▸ **EXERCISE INSTRUCTIONS**:
Please say what time each morning the vans carrying goods from the Bettys bakery in Harrogate leave for the cafes and shops, according to the page text.

Those pleasures might include a warm buttered scone or a lavish afternoon cream tea; perhaps a steaming dish of Yorkshire Rarebit or a full English breakfast. What is guaranteed is the sort of attention to detail that gets lost in many contemporary chains: obliging waitresses in smart black-and-white uniforms, tea served in silver teapots inside historic buildings, and what the company identifies as ‘a warm Yorkshire welcome with Swiss finesse’ in a nod to Swiss confectioner Frederick Belmont, who opened the first Bettys in Harrogate in 1919.
The beating heart of this venerable empire is the craft bakery in Harrogate, where 166 people work from 1am to 3pm every day, producing the goods which leave on vans at 7.30am every morning for delivery to the cafes and shops.
With Easter fast approaching, staff have been working since Boxing Day to produce more than 33,000 Easter eggs including Champagne, ganache and hand-painted eggs…
Work starts in the bakery at 1am when the ovens are switched on. Next, the bread team check the computer-monitored provers and start loading the ovens. At 2am, the despatch team arrive and start preparations for packing as the confectionery team finishes the fresh cream cakes and fresh fruit tartlets. At 3am the bread team start preparing for the next day, and at 4am the pastry team start making the signature Fat Rascals – huge fruit scones decorated with a cheeky almond and cherry face… At 5am a chocolatier turns on the tempering machines and starts work. The rest of the team arrive at 6am or 10am.
The workers in the busy Confectionery Room wear two caps over their hair, flat shoes and no jewellery other than wedding rings (not even engagement rings). Staff wear gloves when handling meat, but the company prefers a strict hand-washing policy as it’s more effective than wearing gloves, they say, and easier for bakers to mould or decorate as dough and cake batter can often spill into gloves. Here they are bagging and bowing tiny Easter eggs. Elsewhere staff are decorating vanilla slices, chocolate financiers (chocolate sponge iced with chocolate buttercream), fruit flans, dainty multi-coloured macaroons and pistachio cream éclairs. Bettys gets through about 5,000kg of flour a week from a local mill, 900kg of chocolate from Felchlin Switzerland and 33,000 local eggs, all delivered in bulk to the bakery by van.
Attention to detail
It’s precision work when it comes to patisserie detail, as confectionery team members Sam Hartley and Kellie Craig pipe icing on to the sheep’s faces ready to place on the Easter cupcakes. Julie Ward, who works in product development for Bettys, says, “Working here is all about honouring tradition while also evolving and maintaining a creative edge. Craft skills are key and we train people up to hold on to those skills.”

▸ **STORED RECORDS**:

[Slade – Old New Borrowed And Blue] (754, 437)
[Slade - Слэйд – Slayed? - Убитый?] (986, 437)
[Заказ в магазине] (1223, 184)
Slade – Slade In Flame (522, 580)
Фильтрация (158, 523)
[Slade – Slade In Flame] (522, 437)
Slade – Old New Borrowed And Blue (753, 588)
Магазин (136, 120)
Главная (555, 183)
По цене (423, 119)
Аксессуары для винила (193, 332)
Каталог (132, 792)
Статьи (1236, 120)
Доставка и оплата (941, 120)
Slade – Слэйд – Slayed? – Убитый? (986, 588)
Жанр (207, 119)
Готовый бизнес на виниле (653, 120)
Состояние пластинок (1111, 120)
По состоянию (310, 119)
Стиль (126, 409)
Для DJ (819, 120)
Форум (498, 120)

▸ **IN RESPONSE**:
At 7.30am.